◆ REQUIRED TASKS:
[a] Summarize the forum thread on removing the openHAB 1.x compatibility layer in two sentences.
[b] Continue the forum thread on removing the openHAB 1.x compatibility layer from where it stops.

◆ PAGE:
============

Removal of the OH 1.x Compatibility Layer

Or 2.x - it will still be around in 10 years and the best choice to use if you want a stable setup.

Nobody is helped if the compatibility layer is kept indefinitely, but accidentially breaks through some new feature and nobody ever fixes it again. Or are you willing to maintain this code, @watou?

1 Like

Using very old major releases of openHAB is obviously unworkable as the ecosystem of devices and technologies changes over time, and I’m surprised anyone would present that in good-faith as a workaround to the user-centric concerns I’m describing.

The assumption that no one will maintain X part of openHAB in the future is equally valid or invalid for any part of openHAB, but suggests a bias for or against specific aspects of the system to say X part won’t be maintained. Componentry on which other pieces are built should definitely be maintained into the future, and no doubt the pieces on which users depend should be and will be maintained. Historically it was only you, Kai, maintaining the compat1x layer, but picture a new form of project governance where others are invited in and share maintenance of these pieces: problem solved!

If the full measure of what openHAB means for users is what the current developers deem valuable or use themselves at any given moment, then that is no comfort to users who would hope to get at least several good years out of their investment setting it up and depending on it. I would urge you to rethink your priorities so that the top priority is the total number of happy users only increases over time.

Regards,
John

4 Likes

There are many users of Insteon, myself being one of them.

1 Like

And as an end user, some of the OH2 bindings don’t contain all the functionality that OH1 bindings have.

There are some OH1 bindings which do work with openHAB2, but aren’t listed as compatible, simply because noone did it yet.
For example

  • Asterisk Binding does work. I have to admit, it’s only compatible with Asterisk up to 12 (current version is 16.1…)
  • vdr Binding does also work. Nevertheless, a discovery would be very nice, as vdr supports discovery. But as I’m no developer, I’m totally lost.
1 Like

I was making what appears is an incorrect assumption that once we reported it works that changes were made to make the compatibility layer no longer necessary. Apparently that isn’t the case.

That compatibility was apparently provided through this compatibility layer, the removal of which is under discussion.

That was my assumption as well but now I wonder if there is more to it. If it’s just the imports, then those are changing again anyway so we either need to change the compatibility layer or we need change all the bindings.Right?

See Configuration of openHAB

Indeed. Just look at the fundamental differences between the 1.x and 2.x versions of the Exec bindings. They are almost completely different in concept and usage. MQTT 1.x and 2.x it’s the same story.

============

◆ INFORMATION PROVIDED:

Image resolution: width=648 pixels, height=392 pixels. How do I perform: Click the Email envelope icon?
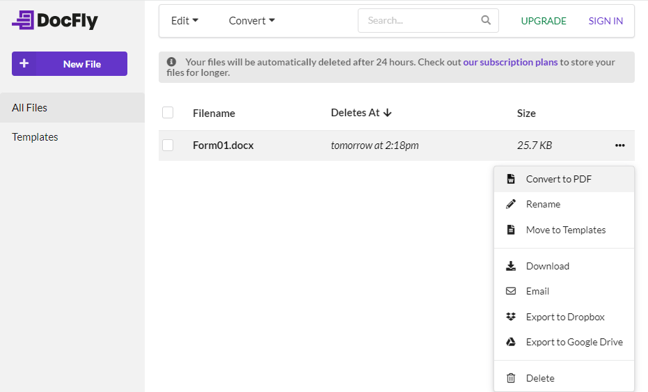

============

◆ RESPONSES IN ORDER:
[a] In a discussion about removing openHAB's 1.x compatibility layer, one side argues that keeping it indefinitely helps nobody if it breaks and no one fixes it. John replies that relying on old releases is unworkable and that shared maintenance could keep the layer going, while others note that some OH2 bindings lack OH1 features, that OH1 bindings such as Asterisk and vdr still work with openHAB 2, and that the 1.x and 2.x Exec and MQTT bindings differ fundamentally.

[b]
The change that drove a lot of the original need for the compatibility layer were caused by:

  • moving the core OH packages to the ESH package name space (i.e. the imports changed)
  • in OH 2, bindings are not allowed to communicate directly with the Event Bus but in OH 1 bindings all communicated with the event bus.

The reason the OH 1.x Compatibility Layer is up for discussion is because we are now merging ESH back into OH and all those packages are changing again.

I for one, as a member of the AC, would vote against the change if that were to happen. We do not yet have enough OH 2.x replacements for heavily used OH 1.x bindings. It’s IMHO premature.

But, at the same time, from the users perspective the fact that there are not 2.x versions of all bindings is a problem. The fact that we can’t do anything through the REST API to create and configure Items bound to 1.x bindings means that as long as these 1.x bindings exist we will always have two configuration paths, two ways to do things, and this continued dual parallel paths for configuring and using OH.

As a user and someone who speaks for the users in discussions like these, if you take a 1.x binding and make it a 2.x binding with exactly the same capabilities and features, as a binding developer you may not think you are adding anything but from the user perspective you really are. It would be a huge improvement in usability and consistency from the user’s perspective. It is absolutely not a waste of effort and I encourage all maintainers of 1.x version bindings to please consider building a 2.x version of that binding.

David and Scott already have a plan to convert the Actions to 2.x and apparently it isn’t too hard. See OH1 Actions -> OH2 Actions.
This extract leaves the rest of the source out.